QEMU tends to use i386 in the source to mean both 32- and 64-bit.
Either is fine by me though.

> > +               dependencies: [authz, crypto, io, qom, qemuutil,
> > +                              libcap_ng, mpathpersist],
> > +               install: true)
>
> Shouldn't this executable() call be conditional though, so this
> is only built for x86 host targets.

Yes. Also should be 32- and 64-bit (careful because Meson uses 'x86' for
32-bit).


> > +static void compute_default_paths(void)
> > +{
> > +    socket_path = g_build_filename("/run", "qemu-vmsr-helper.sock", NULL);
> > +    pidfile = g_build_filename("/run", "qemu-vmsr-helper.pid", NULL);
> > +}
>
> We shouldn't be hardcoding /run, we need to honour --prefix and
> --localstatedir args given to configure.  /var/run is a symlink
> to /run so the end result ends up the same AFAIK

Indeed; just copy from scsi/qemu-pr-helper.c.

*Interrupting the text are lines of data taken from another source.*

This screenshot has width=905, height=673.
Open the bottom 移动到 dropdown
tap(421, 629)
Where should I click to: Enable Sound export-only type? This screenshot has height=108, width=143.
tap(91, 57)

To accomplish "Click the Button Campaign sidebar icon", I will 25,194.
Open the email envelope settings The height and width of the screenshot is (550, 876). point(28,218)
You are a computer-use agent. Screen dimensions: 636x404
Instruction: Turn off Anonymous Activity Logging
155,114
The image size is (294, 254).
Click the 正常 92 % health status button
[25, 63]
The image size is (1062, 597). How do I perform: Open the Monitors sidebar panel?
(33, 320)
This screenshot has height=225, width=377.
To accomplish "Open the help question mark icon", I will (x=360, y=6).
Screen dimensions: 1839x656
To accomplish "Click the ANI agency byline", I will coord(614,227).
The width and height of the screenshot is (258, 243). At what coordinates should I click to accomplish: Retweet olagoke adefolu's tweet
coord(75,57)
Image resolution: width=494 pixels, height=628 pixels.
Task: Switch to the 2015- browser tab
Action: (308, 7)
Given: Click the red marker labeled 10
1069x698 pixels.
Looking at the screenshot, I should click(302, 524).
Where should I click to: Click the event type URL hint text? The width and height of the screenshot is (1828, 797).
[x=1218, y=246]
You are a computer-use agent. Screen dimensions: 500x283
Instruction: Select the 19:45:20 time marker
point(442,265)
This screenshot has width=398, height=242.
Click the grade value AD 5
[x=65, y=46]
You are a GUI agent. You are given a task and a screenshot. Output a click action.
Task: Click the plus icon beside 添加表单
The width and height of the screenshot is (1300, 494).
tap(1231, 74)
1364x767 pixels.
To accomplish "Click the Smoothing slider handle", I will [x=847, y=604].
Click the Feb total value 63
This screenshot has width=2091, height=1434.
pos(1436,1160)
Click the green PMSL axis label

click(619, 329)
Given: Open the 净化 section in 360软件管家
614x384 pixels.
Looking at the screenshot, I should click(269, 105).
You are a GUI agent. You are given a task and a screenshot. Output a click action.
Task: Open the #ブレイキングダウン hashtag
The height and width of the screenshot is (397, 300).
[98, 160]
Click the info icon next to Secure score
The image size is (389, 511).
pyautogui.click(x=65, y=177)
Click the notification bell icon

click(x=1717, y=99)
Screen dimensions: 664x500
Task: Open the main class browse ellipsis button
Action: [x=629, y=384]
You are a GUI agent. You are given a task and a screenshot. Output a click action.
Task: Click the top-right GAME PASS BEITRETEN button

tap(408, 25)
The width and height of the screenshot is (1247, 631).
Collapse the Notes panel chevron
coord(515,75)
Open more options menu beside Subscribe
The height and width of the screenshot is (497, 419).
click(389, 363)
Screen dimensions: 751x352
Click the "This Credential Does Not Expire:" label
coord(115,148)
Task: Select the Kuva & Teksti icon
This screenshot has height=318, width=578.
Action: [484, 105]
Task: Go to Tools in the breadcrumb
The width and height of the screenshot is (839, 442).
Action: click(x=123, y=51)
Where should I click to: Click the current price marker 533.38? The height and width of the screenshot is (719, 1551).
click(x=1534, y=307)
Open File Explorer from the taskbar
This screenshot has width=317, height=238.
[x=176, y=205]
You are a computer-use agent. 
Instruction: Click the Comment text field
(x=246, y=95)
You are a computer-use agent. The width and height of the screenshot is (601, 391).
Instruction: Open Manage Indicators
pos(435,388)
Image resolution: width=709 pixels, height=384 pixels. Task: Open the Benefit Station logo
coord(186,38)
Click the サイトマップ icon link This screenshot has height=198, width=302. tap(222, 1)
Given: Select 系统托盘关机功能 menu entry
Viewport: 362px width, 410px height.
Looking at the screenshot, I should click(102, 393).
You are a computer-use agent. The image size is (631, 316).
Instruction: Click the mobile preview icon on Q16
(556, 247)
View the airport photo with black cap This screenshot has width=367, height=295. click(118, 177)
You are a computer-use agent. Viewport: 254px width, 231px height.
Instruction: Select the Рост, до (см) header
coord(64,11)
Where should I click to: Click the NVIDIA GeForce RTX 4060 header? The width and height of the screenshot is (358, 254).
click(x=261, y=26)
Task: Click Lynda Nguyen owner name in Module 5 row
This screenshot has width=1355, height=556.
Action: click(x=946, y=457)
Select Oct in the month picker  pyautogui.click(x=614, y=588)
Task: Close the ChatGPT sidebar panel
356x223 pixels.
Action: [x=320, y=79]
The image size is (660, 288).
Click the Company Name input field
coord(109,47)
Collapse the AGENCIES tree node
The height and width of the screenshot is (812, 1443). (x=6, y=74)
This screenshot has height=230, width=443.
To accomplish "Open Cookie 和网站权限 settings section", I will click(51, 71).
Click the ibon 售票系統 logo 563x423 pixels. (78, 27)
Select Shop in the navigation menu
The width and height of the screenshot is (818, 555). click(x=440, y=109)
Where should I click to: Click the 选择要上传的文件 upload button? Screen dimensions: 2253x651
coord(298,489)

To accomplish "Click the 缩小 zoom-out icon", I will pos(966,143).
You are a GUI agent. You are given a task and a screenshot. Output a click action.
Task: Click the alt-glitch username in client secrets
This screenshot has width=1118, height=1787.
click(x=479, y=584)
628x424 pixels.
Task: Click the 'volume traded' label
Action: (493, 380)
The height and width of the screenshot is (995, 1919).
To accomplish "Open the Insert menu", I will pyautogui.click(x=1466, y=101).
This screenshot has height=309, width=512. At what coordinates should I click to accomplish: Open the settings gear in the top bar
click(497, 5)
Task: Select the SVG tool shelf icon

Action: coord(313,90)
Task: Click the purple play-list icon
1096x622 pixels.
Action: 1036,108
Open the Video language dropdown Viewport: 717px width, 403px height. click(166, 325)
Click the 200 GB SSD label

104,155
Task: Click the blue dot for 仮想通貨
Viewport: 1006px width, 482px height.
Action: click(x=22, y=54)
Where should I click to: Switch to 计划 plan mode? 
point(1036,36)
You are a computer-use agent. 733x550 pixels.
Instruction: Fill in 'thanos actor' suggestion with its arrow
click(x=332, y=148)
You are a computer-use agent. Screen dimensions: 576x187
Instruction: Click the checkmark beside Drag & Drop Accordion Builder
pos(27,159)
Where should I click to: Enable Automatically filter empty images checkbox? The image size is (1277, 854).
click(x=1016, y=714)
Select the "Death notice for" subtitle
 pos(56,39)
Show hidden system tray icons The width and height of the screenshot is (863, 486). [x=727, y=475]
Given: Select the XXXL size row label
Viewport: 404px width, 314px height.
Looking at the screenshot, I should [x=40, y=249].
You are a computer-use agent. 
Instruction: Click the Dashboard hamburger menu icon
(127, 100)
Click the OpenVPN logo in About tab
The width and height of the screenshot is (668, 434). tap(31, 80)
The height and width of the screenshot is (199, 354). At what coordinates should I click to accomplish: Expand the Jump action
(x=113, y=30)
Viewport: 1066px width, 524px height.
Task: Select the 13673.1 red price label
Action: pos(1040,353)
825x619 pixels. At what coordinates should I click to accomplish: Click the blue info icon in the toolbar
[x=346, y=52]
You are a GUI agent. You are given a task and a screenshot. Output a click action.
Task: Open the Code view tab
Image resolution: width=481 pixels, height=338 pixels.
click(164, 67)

> You never answered my question from the previous posting of this
>
> This check is merely validating the the thread ID in the message
> is a child of the process ID connected to the socket. Any process
> on the entire host can satisfy this requirement.
>
> I don't see what is limiting this to only QEMU as claimed by the
> commit message, unless you're expecting the UNIX socket permissions
> to be such that only processes under the qemu:qemu user:group pair
> can access to the socket ? That would be a libvirt based permissions
> assumption though.

Yes, this is why the systemd socket uses 600, like
contrib/systemd/qemu-pr-helper.socket. The socket can be passed via
SCM_RIGHTS by libvirt, or its permissions can be changed (e.g. 660 and
root:kvm would make sense on a Debian system), or a separate helper
can be started by libvirt.

Either way, the policy is left to the user rather than embedding it in
the provided systemd unit.

> > +    if (capng_update(CAPNG_ADD, CAPNG_EFFECTIVE | CAPNG_PERMITTED,
> > +                     CAP_SYS_RAWIO) < 0) {
> > +        return -1;
> > +    }
> > +
> > +    /*
> > +     * Change user/group id, retaining the capabilities.
> > +     * Because file descriptors are passed via SCM_RIGHTS,
> > +     * we don't need supplementary groups (and in fact the helper
> > +     * can run as "nobody").
> > +     */
> > +    if (capng_change_id(uid != -1 ? uid : getuid(),
> > +                        gid != -1 ? gid : getgid(),
> > +                        CAPNG_DROP_SUPP_GRP | CAPNG_CLEAR_BOUNDING)) {
> > +        return -1;
> > +    }
>
> Does this actually work ?  IIUC, the file that requires privileges
> is /dev/cpu/%u/msr, and we're opening that fresh on every request,
> so how can this run as anything other than root ?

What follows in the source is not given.